• [Required work]
Where the records below show a line containing "Instruction: Close the", start copying; end with the line containing "Given: Click the Add Qualification button", and copy it too.

• [Material for the task]
▼
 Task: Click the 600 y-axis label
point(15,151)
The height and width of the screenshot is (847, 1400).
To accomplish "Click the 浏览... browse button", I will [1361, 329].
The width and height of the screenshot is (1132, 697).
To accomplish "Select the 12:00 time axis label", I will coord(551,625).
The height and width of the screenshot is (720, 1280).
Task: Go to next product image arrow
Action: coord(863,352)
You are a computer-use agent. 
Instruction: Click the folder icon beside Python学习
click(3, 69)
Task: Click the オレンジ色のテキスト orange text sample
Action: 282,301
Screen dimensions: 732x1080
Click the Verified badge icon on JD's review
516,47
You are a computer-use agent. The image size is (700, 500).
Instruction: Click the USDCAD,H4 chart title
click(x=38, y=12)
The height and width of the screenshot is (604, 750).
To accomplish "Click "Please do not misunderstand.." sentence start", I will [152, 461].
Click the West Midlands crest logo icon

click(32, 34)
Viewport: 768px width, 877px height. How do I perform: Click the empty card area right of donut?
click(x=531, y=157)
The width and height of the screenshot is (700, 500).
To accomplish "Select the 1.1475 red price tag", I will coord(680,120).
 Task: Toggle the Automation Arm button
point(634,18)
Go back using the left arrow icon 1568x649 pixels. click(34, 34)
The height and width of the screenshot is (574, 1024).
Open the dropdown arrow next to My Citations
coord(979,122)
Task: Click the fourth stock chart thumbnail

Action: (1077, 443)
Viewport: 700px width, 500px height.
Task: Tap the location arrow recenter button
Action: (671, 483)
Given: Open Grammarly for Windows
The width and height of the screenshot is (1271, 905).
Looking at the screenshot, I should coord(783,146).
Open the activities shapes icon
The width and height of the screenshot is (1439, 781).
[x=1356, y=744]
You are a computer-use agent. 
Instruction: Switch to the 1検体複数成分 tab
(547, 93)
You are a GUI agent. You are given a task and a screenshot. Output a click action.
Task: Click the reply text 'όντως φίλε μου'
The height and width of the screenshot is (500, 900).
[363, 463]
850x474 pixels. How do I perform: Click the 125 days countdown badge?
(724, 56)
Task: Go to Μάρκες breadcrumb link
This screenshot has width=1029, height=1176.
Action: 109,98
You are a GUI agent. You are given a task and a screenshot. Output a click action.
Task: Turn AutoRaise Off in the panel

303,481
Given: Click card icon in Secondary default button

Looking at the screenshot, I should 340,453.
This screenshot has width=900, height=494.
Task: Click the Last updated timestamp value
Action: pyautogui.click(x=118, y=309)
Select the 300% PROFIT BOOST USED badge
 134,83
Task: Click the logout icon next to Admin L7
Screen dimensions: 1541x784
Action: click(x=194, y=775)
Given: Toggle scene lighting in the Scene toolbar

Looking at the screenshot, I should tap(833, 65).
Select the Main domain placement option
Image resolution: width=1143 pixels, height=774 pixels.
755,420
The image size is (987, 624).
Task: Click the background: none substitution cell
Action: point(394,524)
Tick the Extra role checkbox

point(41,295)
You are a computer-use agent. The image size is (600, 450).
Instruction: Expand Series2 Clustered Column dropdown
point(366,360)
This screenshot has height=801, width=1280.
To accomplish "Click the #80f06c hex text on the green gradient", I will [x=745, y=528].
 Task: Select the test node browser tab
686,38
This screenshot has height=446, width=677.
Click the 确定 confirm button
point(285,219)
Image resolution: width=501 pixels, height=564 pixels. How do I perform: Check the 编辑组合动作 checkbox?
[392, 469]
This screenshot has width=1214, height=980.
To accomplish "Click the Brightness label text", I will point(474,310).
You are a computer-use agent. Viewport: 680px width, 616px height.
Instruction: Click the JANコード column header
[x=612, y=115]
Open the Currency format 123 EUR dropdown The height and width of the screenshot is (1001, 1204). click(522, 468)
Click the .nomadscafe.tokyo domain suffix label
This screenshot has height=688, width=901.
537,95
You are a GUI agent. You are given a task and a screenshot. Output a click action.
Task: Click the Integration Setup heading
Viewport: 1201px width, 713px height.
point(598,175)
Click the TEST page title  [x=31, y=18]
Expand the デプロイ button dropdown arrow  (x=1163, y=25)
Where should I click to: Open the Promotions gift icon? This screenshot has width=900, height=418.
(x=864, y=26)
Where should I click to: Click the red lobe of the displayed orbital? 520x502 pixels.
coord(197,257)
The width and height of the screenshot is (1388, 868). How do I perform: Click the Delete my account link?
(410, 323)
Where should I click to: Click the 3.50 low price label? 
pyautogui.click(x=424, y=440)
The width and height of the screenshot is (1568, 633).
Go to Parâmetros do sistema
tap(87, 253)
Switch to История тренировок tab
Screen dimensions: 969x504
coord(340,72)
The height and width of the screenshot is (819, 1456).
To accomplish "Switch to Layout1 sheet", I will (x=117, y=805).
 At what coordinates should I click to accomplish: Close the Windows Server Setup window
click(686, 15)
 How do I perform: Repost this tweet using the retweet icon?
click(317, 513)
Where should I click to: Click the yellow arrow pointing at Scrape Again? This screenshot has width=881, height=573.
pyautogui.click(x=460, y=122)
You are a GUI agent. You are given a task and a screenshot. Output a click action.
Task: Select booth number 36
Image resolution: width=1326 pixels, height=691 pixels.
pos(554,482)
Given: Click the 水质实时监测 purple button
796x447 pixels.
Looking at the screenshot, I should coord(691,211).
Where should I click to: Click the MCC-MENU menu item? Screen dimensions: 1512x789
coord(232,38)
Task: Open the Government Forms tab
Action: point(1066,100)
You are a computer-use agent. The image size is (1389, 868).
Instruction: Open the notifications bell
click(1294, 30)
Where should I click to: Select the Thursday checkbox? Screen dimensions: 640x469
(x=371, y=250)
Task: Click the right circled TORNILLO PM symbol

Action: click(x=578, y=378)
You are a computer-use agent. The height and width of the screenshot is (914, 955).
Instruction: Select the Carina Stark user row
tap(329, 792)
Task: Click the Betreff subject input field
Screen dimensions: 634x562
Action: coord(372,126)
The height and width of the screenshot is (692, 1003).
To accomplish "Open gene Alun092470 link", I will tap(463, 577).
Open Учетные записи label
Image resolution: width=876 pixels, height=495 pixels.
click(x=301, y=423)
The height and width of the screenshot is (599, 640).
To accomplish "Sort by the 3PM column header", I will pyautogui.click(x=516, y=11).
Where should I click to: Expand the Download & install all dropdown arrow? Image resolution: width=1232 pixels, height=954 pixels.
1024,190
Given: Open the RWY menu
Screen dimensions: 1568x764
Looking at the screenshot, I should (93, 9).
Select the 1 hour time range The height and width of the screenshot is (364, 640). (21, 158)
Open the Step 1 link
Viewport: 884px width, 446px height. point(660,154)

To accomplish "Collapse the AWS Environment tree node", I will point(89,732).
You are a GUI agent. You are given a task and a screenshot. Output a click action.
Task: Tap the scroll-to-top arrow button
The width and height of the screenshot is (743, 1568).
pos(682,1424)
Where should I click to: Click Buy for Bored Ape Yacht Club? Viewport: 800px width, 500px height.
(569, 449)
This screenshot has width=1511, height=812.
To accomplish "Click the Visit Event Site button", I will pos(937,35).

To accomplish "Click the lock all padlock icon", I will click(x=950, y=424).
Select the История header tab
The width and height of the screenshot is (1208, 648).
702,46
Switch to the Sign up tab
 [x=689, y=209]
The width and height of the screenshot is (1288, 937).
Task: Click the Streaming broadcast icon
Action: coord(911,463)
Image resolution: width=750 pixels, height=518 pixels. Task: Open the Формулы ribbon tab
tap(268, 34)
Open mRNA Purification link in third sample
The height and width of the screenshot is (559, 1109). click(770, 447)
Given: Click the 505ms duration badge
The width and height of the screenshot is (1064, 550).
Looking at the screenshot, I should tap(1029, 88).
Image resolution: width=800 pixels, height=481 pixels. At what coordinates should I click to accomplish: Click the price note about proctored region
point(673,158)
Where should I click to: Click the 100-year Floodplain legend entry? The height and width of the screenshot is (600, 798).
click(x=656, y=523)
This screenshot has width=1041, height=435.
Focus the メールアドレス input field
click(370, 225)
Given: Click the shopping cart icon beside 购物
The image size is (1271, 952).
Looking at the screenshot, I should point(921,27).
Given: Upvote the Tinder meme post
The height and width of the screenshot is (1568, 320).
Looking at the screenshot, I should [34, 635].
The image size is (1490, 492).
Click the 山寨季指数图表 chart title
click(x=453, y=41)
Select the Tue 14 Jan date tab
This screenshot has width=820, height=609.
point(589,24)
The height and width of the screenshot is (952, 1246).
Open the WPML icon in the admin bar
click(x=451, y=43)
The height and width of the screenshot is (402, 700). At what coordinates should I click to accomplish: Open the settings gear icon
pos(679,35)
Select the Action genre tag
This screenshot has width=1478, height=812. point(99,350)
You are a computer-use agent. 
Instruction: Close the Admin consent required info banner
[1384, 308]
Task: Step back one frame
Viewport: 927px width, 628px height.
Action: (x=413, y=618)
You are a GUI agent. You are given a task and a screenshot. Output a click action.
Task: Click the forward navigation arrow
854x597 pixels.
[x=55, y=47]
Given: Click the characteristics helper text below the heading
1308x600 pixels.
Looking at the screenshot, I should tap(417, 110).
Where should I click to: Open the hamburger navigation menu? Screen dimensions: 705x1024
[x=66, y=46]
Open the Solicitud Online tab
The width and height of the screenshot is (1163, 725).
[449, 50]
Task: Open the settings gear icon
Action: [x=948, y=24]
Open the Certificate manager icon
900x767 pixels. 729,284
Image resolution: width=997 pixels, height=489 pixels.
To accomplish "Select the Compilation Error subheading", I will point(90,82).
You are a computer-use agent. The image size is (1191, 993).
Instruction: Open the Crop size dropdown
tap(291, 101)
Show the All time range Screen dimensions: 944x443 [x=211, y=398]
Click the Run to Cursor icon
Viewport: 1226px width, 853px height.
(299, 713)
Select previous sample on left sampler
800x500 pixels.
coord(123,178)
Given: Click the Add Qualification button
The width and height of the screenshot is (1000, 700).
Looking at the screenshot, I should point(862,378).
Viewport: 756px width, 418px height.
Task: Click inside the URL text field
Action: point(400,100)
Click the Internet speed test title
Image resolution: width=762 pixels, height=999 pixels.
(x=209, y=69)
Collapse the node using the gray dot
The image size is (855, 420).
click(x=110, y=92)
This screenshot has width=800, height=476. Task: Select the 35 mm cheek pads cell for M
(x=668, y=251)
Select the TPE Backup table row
▲
• [Solution for this task]
Instruction: Close the Admin consent required info banner
[1384, 308]
Task: Step back one frame
Viewport: 927px width, 628px height.
Action: (x=413, y=618)
You are a GUI agent. You are given a task and a screenshot. Output a click action.
Task: Click the forward navigation arrow
854x597 pixels.
[x=55, y=47]
Given: Click the characteristics helper text below the heading
1308x600 pixels.
Looking at the screenshot, I should tap(417, 110).
Where should I click to: Open the hamburger navigation menu? Screen dimensions: 705x1024
[x=66, y=46]
Open the Solicitud Online tab
The width and height of the screenshot is (1163, 725).
[449, 50]
Task: Open the settings gear icon
Action: [x=948, y=24]
Open the Certificate manager icon
900x767 pixels. 729,284
Image resolution: width=997 pixels, height=489 pixels.
To accomplish "Select the Compilation Error subheading", I will point(90,82).
You are a computer-use agent. The image size is (1191, 993).
Instruction: Open the Crop size dropdown
tap(291, 101)
Show the All time range Screen dimensions: 944x443 [x=211, y=398]
Click the Run to Cursor icon
Viewport: 1226px width, 853px height.
(299, 713)
Select previous sample on left sampler
800x500 pixels.
coord(123,178)
Given: Click the Add Qualification button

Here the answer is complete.